Passage shown =
*** Block opens ***

The boring, simple question is, “Why was the card so weak?” To this we can ascribe poor planning on the UFC's part plus a little bad luck. The original plan was to have former bantamweight champion Cody Garbrandt face Figueiredo in the main event. The card still would have been weak, but it would have likely outsold Nunes vs. Pennington, or, for that matter, UFC 250, Nunes vs. Spencer, from earlier this year. Then, however, Garbrandt suffered an injury. Nevertheless, part of the blame is on the UFC for spreading itself out so thin with endless cards every weekend and not scheduling more big matches for UFC 255. If the card being even remotely attractive hinges on Cody Garbrandt—who has pulled out of big fights before—showing up, you've done something wrong.
The more interesting question here is what to do with Shevchenko and Figueiredo. Here we go back to a cornerstone of one of my earliest articles. There are three types of fighting; for entertainment, for sport, and for one's life. It's been a long time since there was any element of the latter in the organization—not since the 90s, at least—and the modern UFC is a mix of sport and entertainment, which is where the ambiguity comes in. If the UFC was only fighting for sport, then the answer would be simple. The UFC’s two flyweight champs are among the greatest pound-for-pound fighters in the world and thus should be featured in the main and co-main events of PPVs for as long as they retain that status.
And if the UFC were purely entertainment, then the answer would be equally clear. You banish Valentina and Figueiredo to the preliminary card—or possibly cut them altogether if their paycheck doesn't justify their drawing power. Don't scoff at this. After all, the UFC traded away Demetrious Johnson, maybe the greatest fighter of all time, for an unproven, but more entertaining personality in Ben Askren. And the UFC outright cut the third-best female flyweight on the planet, Liz Carmouche, immediately after she dropped a decision to Shevchenko, in large part because they considered her boring. Dana White also famously threatened to cut Anderson Silva for a lackluster performance in defending his championship against Thales Leites.

*** Block closes ***

Task statement =
List the three types of fighting that the UFC article identifies. Answer using only the UFC article.

Exercise data =
*** Block opens ***

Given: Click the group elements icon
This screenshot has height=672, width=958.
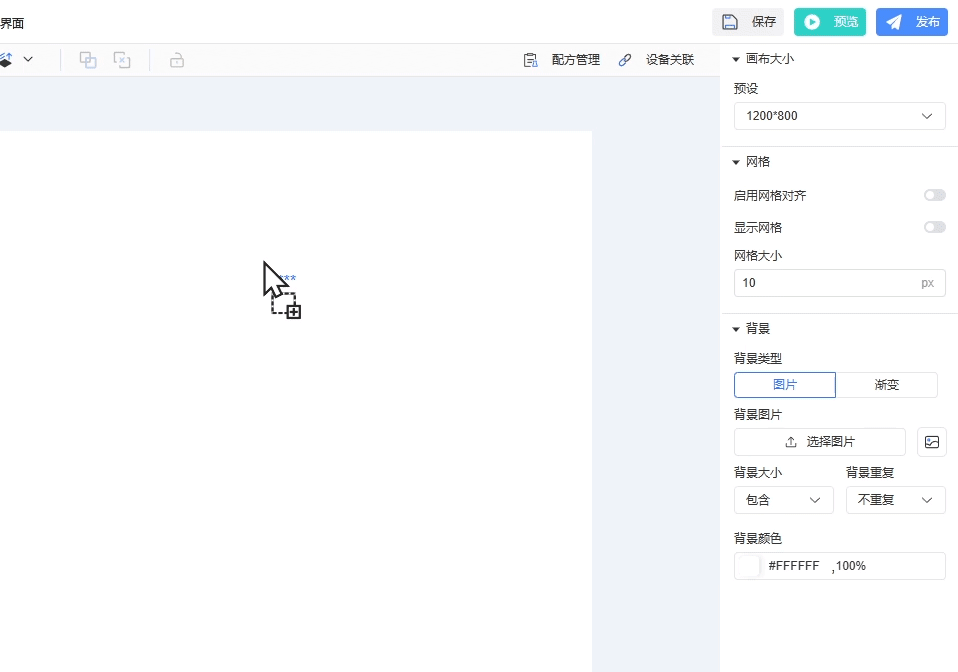Looking at the screenshot, I should point(88,60).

*** Block closes ***

Expected answer =
- For entertainment
- For sport
- For one's life